Ending Type 2 Diabetes One Exercise, Nutrition, and Gardening Class at a Time

Posts Tagged ‘Oral Glucose Tolerance Test (OGTT)’

OGTT Sketch

In OGTT Screening on February 10, 2012 at 11:18 AM

Some drink the Glucola solemnly, obediently. It’s unclear whether they know the full extent to which we are testing their health status this morning. Others seem somewhat nervous, and still others chat away cheerfully until their name is called for the needle and flat orange sugar drink event.

The kids are restless, sucking on the backs of chairs as they watch the phlebotomy, or any sign of movement in the room.

The best is the tough guy with the mohawk. His name is called and he stays sitting, in a sheepish stand-off with the clinician’s assistant. And then, as he eventually pulls his tee shirt up over his tattooed forearm, he describes how much he hates needles.

Amazing how for style or nostalgia, an inked needle is welcome! And for an oral glucose tolerance test, it is so thoroughly resisted.

And yet resistant or not, bored or cheerful, nervous or curious, the 21 adults and their families present today will leave here with knowledge of diabetes, their risk, and some implementable-tools for improving the quality of their health. Cheers to them!

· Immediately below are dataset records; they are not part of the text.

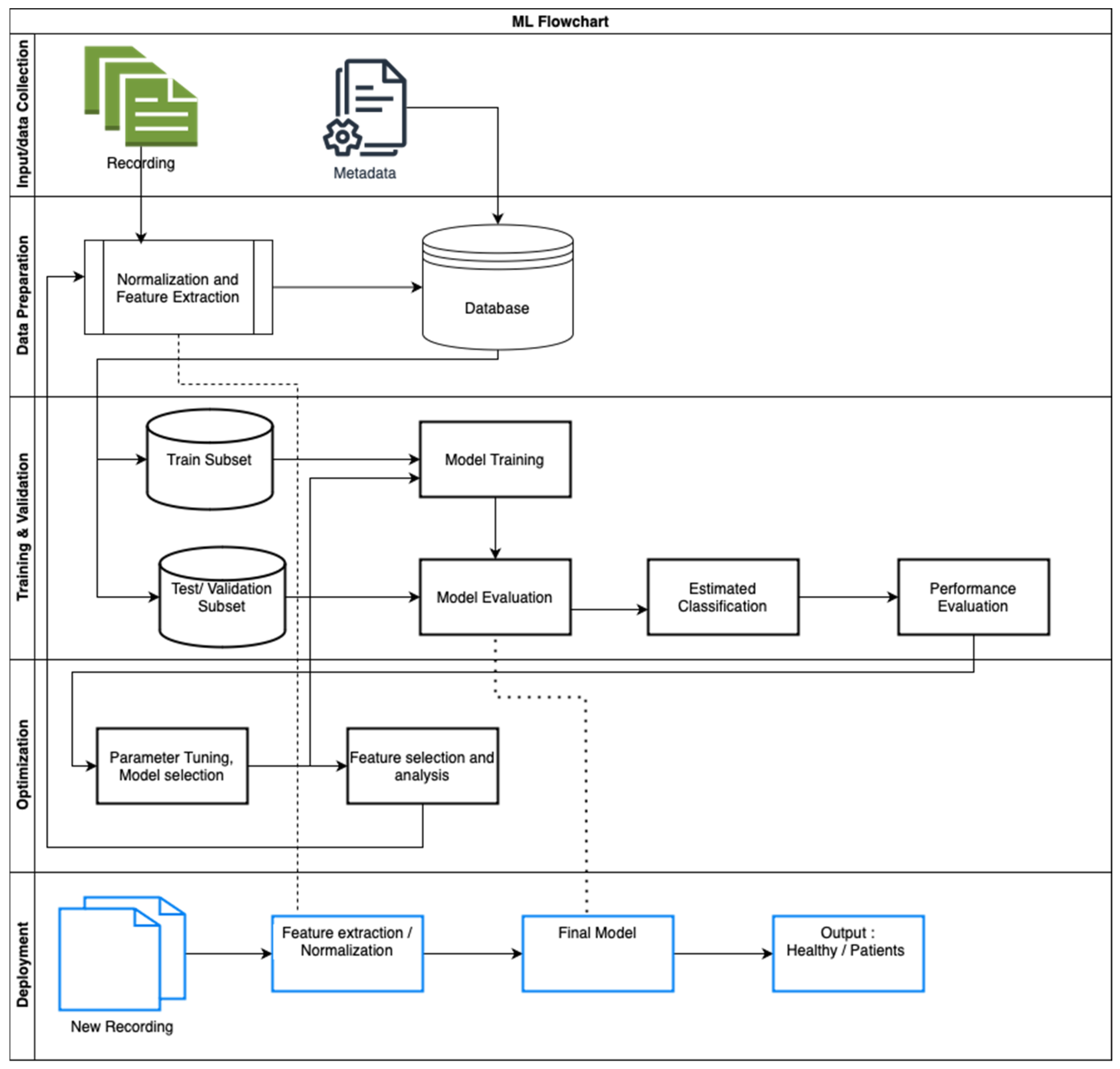This screenshot has width=1120, height=1069.
Task: Select Feature selection and analysis box
Action: (x=422, y=766)
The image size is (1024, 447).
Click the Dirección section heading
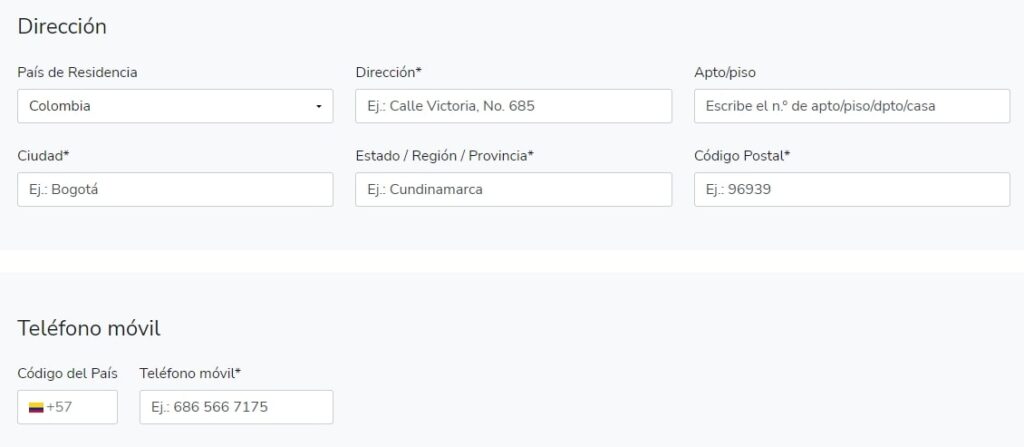point(62,27)
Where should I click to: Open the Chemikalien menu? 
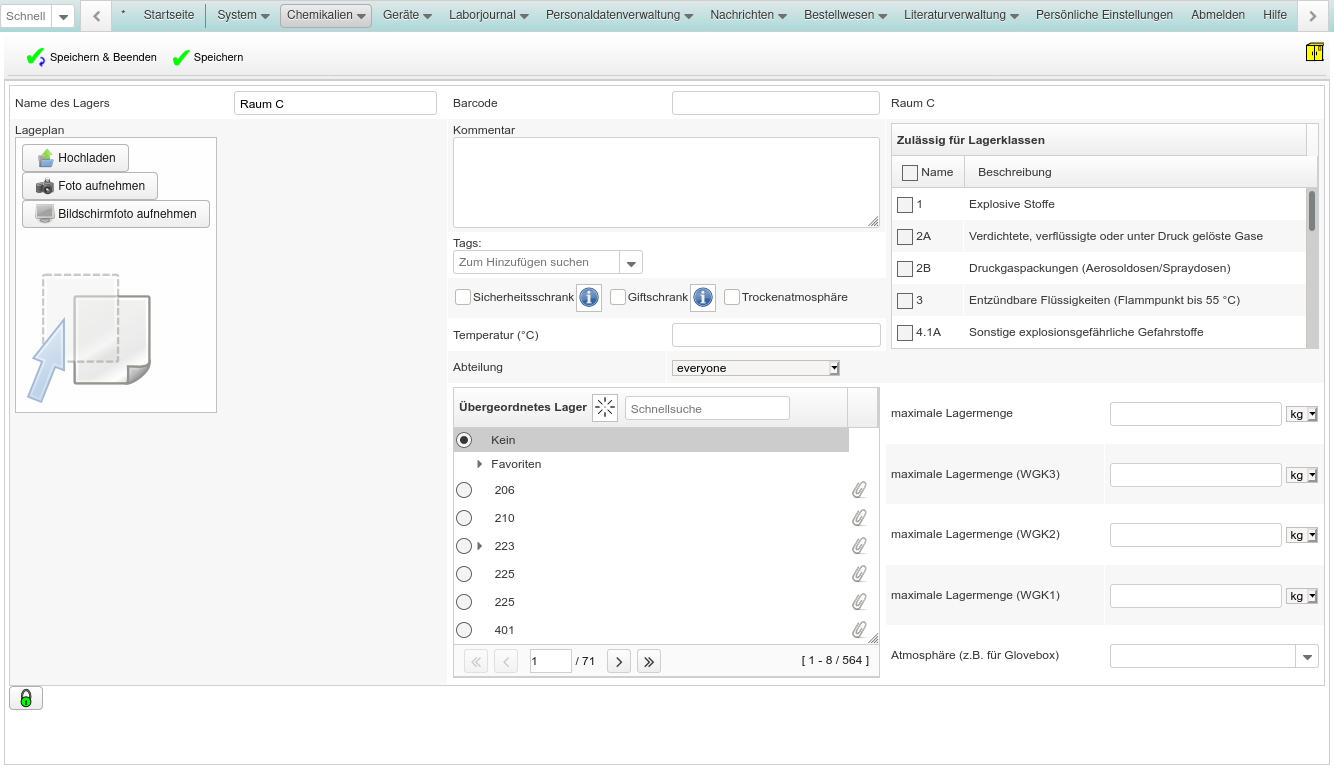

Not Giving Up, Even After 4 No-Shows

In Intensive Lifestyle Intervention - General on February 22, 2011 at 2:46 PM

I couldn’t figure out why all the intake equipment was set up in the conference room. It was a typical day in the Diabetes Prevention Program; soup being served that raises funds for the garden, administrators talking to Yale about the joint child-obesity program, patients calling throughout. Intakes usually take place before the start of a new Intensive Lifestyle Intervention, when the program needs to be filled with those whose results from OGTT screenings placed them in the category called prediabetic. We were six weeks into our twelve-week program, however. Hardly the time to begin filling the next program.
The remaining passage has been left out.